Quando acordei já estava escuro, a lua brilhava reluzente no céu
cheio de estrelas e os grilos cantavam em uma melodia que me
parecia tipo aqueles filmes de terror.
A árvore a minhas costas, era de grande ajuda, pois me sentia
tonto, o mesmo torpor invadiu minha mente e tornou meus
sentidos embaralhados e confusos, porém, havia uma coisa de
errada com a árvore, além de todas as folhas caídas, seu tronco
estava gelado e com a aparência de carbonizado, como se sua vida
e sua cor, fossem tiradas por inteiro.
Eu comecei a me levantar, mesmo que mamãe e papai soubessem
que fui ao passeio da escola, eles deveriam estar preocupados por
minha demora. Então comecei a caminhar de volta a Avenida
Ternson, em direção a minha casa, era impressionante como
conhecia o bosque mesmo no meio da noite.
Em todo o percurso até a avenida, não consegui tirar todas
aquelas imagens e visão, a maneira como elas sempre me levavam
até a coisa, ou o jeito que as pessoas morriam. Ainda podia escutar
os gritos do soldado caído, ou os lamentos do capitão. A coisa que
me mostrou tudo aquilo, ainda marcava sua presença a meu redor,
como se ainda estivesse me vigiando, então era difícil, não olhar
para os lados ou para trás de vez em quando.
Quando cheguei próximo da avenida, já me sentia bem melhor,
pelo menos para começar a correr se fosse preciso.
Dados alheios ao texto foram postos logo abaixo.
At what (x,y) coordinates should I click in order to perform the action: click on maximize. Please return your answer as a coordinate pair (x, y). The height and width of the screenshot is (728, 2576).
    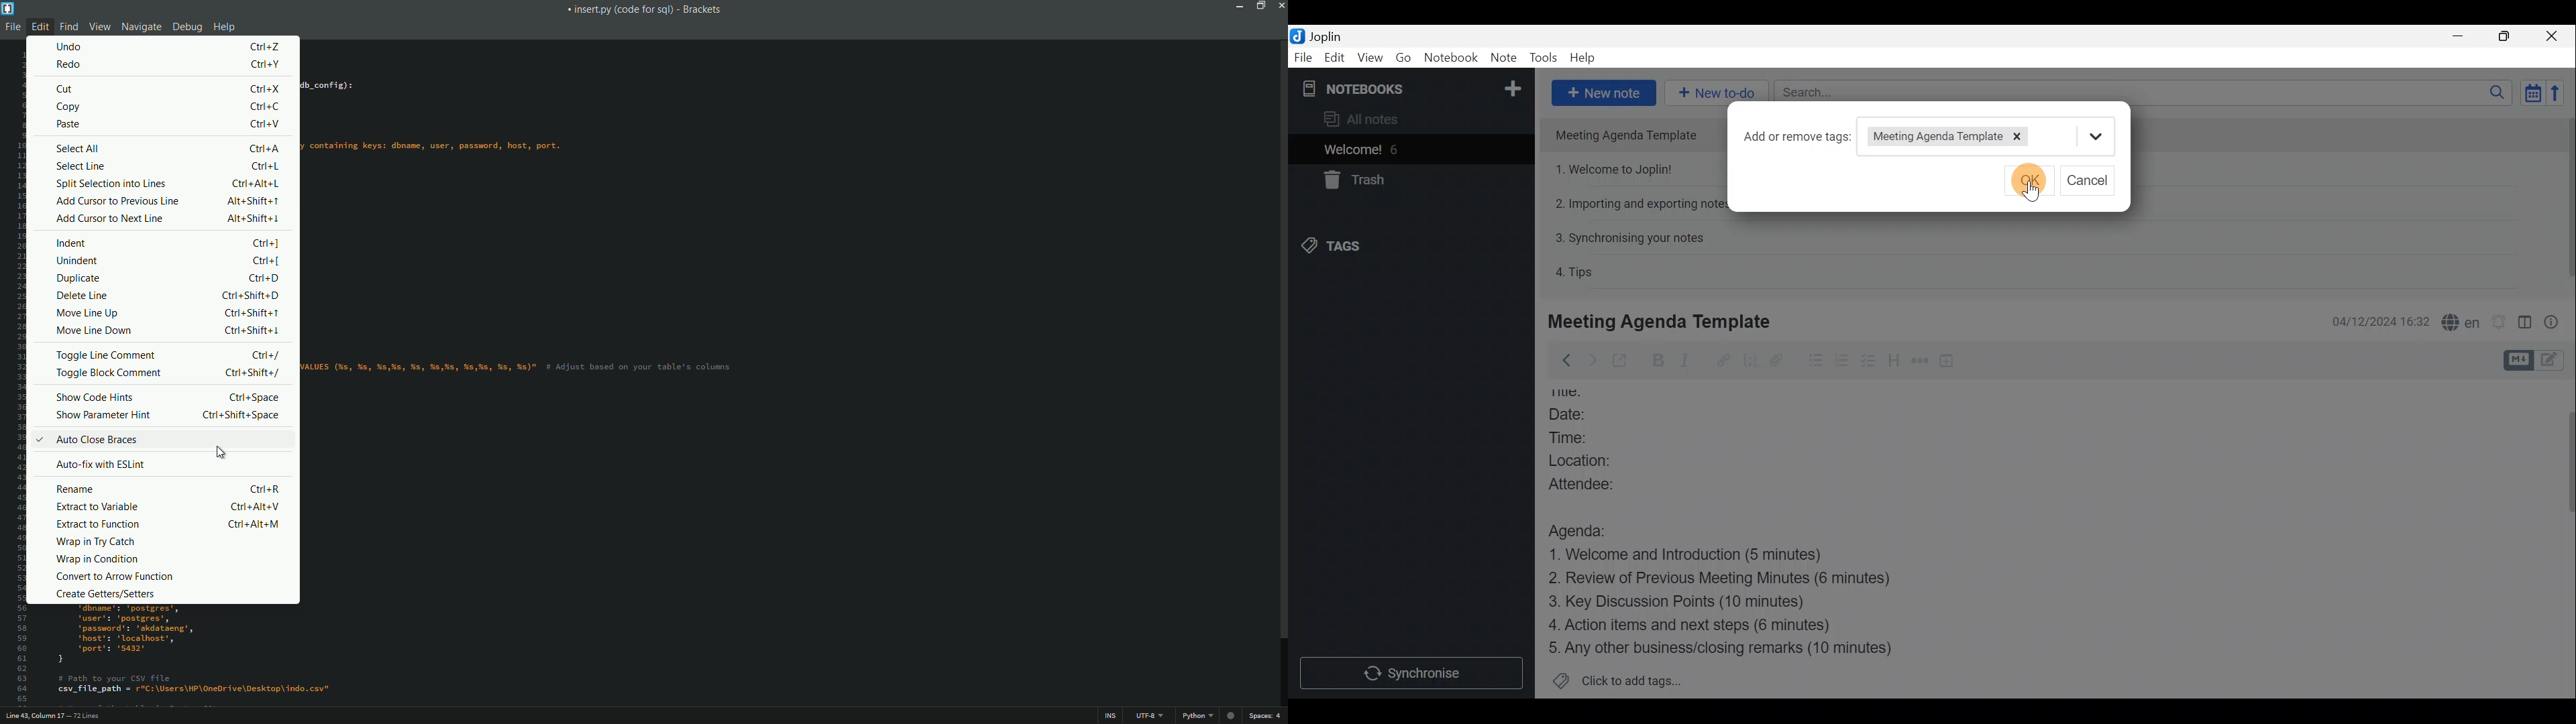
    Looking at the image, I should click on (1258, 5).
A rua estava
escura, dos cinco postes naquela área onde estava, três haviam
queimado, tornando ainda pior a expectativa de chegar em casa.
Felizmente quando olhei no longo horizonte vazio da estrada,
avistei dois faróis brancos vindo em minha direção, estava vindo
bem rápido, portanto minha espera não durou muito. Quando
chegou próximo de onde eu estava, consegui ver um modelo
antigo, tipo os carros do final dos anos 70, o barulho do motor era
estridente, como se ele arrastasse pelo chão enquanto andava.
O carro começou a parar. Quando o fez pude ver que era o
motorista. Era um velho, talvez uns 65 anos ou 70, sua pele era
negra e em seu olho esquerdo estava coberto por tapa olho preto.
Sua expressão era dura e fria, como se sentisse um ódio
incontrolável e sombrio, lembrei da mesma expressão no rosto do
Soldado coberto de sangue fizera enquanto matava seu inimigo. O
velho dirigiu-se amim com aqueles mesmos olhos.

“O que faz aqui sozinho filho?”. Disse ele.


Eu não sabia o que dizer. Estava assustado pelo que me
acontecera e paralisado pela lembrança d que o olhar do velho me
trazia.
“Estou….pe-pe-perdido se-senhor”. Disse por fim.
O homem me olhou de cima a baixo, como se procurasse algo,
então abriu a porta de trás do carro.
Eu pensei naquele momento em fugir, talvez correr estrada acima
e encontrar outra corana. Mas aquilo significava ficar mais tempo
perto do bosque e a continuar com a impressão de estar sendo
vigiado pela coisa.
Não havia outra encolha, entrei no carro e segui em direção a
longa noite, com uma companhia adorável.